Another issue with naive minimax is that it may be the case that the position at the end of the variation has imminent action possible. This would yield inaccurate evaluations of the position, as for example the static evaluator may think it has a good position because it has a material advantage, but is unable to see that a large number of its pieces are about to be captured on the very next move.
Above is a position where the engine is playing white and is evaluating the position statically with black to play on the next move. With naive minimax, the engine may mistakenly believe that white has a significant advantage due to its material advantage and far-advanced pieces; however, in reality white will lose on the next move after black does a triple-jump with promotion to a king.
To combat this problem, neche also does a quiescence search at the end of each line to only evaluate "quiet" positions, or a position that we know to be stable and without captures possible.
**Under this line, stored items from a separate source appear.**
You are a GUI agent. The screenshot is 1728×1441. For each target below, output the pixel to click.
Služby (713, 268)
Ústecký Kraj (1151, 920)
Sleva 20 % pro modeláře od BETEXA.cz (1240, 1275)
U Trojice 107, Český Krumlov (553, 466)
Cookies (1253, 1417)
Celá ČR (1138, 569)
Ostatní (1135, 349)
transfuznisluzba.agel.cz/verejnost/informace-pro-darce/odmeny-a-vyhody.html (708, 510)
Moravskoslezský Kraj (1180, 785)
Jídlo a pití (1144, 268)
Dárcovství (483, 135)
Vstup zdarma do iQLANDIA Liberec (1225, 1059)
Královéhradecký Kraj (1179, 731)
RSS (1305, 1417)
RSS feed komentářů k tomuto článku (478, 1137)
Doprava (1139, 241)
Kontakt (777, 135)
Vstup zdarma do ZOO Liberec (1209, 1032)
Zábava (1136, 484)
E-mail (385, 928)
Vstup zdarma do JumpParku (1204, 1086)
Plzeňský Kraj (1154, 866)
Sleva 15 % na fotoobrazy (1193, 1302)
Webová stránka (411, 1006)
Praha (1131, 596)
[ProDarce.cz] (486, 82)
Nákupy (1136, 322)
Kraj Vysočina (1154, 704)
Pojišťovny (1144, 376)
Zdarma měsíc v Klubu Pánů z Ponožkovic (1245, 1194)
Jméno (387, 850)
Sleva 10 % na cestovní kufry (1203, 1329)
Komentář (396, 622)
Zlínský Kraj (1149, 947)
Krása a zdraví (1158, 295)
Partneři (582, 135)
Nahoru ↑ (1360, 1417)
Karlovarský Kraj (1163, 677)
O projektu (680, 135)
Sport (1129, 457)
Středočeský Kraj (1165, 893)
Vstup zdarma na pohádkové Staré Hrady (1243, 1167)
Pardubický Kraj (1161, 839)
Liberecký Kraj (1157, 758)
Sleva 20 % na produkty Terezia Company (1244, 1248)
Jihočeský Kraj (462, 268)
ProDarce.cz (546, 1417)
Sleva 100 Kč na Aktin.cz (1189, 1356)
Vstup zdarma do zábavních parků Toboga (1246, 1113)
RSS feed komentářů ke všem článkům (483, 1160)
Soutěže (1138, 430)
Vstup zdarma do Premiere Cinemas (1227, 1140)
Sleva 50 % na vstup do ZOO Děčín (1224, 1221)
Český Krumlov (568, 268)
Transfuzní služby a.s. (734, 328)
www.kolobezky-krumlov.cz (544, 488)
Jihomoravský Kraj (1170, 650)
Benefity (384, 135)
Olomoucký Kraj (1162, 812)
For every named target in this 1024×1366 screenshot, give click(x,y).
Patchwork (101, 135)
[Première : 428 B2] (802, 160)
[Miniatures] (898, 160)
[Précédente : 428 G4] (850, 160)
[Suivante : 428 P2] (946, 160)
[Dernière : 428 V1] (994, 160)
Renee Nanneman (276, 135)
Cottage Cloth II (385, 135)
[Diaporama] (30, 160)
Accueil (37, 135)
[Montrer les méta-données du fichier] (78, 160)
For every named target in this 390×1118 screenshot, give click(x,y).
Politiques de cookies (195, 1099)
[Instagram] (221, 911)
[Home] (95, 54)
The q-search proceeds after the desired search depth has been reached by the naive minimax algorithm, and searches with infinite depth on only capture moves.
After concluding minimax + quiescence search on all available legal moves, neche networks randomly select a move out of all of the next moves with equal evaluation. This ensures that the "order of move generation" optimization has no effect on the final move choice, and removes the influence of bitboard move generations on the predictability of moves.
For more details about how searching works, please refer to the source code, namely search.rs
.
Before discussing the static evaluation component of neche, we must first turn to how evolution is implemented.
Recall how I described neche as a "population of tiny networks" that evolves over time. This process of evolution is modeled closely after evolution in the natural world.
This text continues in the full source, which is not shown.